The incredibly underrated Marcel Dionne needs to be mentioned more often among the greats. Dionne is fifth all-time in points, third in points per game. Unfortunately Dionne’s career may forever be marked as the best among players to have never won a Stanley Cup. As for second greatest of all-time, it looks like he would fall short.
It can be difficult to measure statistics from different eras as well as by position. As a defenseman, we can expect Bobby Orr to have fewer points than many of the top forwards in NHL history. Even more difficult for Orr, he had his career cut short due to injuries. Those two factors against him, Orr managed to score 270 goals as a defenseman along with 910 points. His points per game are the highest among all defenseman too. Since it can be difficult to measure a player’s defensive skills by number, we have to rely heavily on people who actually saw Orr play. Luckily the classic image of him diving through the air helps immortalize him further.
Could the second greatest player in the NHL be a goalie? Well, if it’s Martin Brodeur then maybe. Brodeur is first in wins and shutouts to go along with multiple Stanley Cup wins. A lifelong member of the New Jersey Devils’ organization, Brodeur’s accomplishments might be overlooked playing so close to New York yet succeeding elsewhere. Brodeur’s only competition as the greatest goaltender of all-time is Patrick Roy, but after surpassing many of Roy’s records Brodeur looks to at least have that honor locked up.

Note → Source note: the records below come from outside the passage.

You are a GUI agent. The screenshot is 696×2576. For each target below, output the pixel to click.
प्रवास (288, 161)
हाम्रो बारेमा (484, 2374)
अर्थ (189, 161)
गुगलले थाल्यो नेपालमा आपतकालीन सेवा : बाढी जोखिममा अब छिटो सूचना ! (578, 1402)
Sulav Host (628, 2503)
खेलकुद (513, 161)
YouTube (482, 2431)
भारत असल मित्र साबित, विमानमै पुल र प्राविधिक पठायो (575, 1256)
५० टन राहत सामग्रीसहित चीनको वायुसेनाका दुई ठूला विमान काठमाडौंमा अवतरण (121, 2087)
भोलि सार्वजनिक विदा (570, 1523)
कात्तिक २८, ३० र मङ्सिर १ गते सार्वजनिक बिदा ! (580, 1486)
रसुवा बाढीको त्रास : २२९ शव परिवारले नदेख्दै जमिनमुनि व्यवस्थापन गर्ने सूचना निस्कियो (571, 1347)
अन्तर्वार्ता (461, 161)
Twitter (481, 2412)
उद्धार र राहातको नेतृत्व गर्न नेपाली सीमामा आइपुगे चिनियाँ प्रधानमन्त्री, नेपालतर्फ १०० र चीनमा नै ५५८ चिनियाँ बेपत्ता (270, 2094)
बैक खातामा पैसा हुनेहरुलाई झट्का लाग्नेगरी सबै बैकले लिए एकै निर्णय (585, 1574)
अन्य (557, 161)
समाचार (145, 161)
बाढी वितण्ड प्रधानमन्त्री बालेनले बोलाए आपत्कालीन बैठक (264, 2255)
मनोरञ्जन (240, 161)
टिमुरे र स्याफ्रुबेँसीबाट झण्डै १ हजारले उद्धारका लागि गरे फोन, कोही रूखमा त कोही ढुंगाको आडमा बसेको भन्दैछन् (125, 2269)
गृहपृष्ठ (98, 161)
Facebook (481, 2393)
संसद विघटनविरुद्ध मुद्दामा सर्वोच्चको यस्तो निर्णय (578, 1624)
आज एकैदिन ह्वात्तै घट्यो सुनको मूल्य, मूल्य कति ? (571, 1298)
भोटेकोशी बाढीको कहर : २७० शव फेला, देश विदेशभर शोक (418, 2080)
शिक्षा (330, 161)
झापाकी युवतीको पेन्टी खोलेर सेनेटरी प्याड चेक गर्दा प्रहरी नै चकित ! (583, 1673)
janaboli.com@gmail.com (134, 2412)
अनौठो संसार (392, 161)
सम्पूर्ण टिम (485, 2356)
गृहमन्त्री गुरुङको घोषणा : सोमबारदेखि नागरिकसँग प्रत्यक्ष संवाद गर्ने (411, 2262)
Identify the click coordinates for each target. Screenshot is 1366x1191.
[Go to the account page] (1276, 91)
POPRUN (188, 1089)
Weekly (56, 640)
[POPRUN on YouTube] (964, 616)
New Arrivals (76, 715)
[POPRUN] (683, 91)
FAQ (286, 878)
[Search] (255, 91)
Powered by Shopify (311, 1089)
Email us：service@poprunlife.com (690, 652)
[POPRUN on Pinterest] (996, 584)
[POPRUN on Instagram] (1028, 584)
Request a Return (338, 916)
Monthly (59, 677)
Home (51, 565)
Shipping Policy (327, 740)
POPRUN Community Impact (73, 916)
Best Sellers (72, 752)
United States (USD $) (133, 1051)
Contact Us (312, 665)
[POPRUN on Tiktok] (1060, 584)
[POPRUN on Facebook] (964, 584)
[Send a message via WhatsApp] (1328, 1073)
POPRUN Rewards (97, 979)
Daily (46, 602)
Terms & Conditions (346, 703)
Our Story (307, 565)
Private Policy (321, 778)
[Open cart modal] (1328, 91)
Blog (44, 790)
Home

The only current player available for the honor, Sidney Crosby could be well on his way to living up to the hype. Crosby is already fourth in points per game all-time. While he is not a straight goal-scorer, he continues to rack up points via the assist. Crosby has only reached 40 goals once in a season when he scored 51 in the 2009-2010 campaign. It should, however, be noted that he has missed a lot of time due to injuries. At only 26-years-old though, Crosby will only get better. Is he the second best player of all-time? Not yet, but he could be.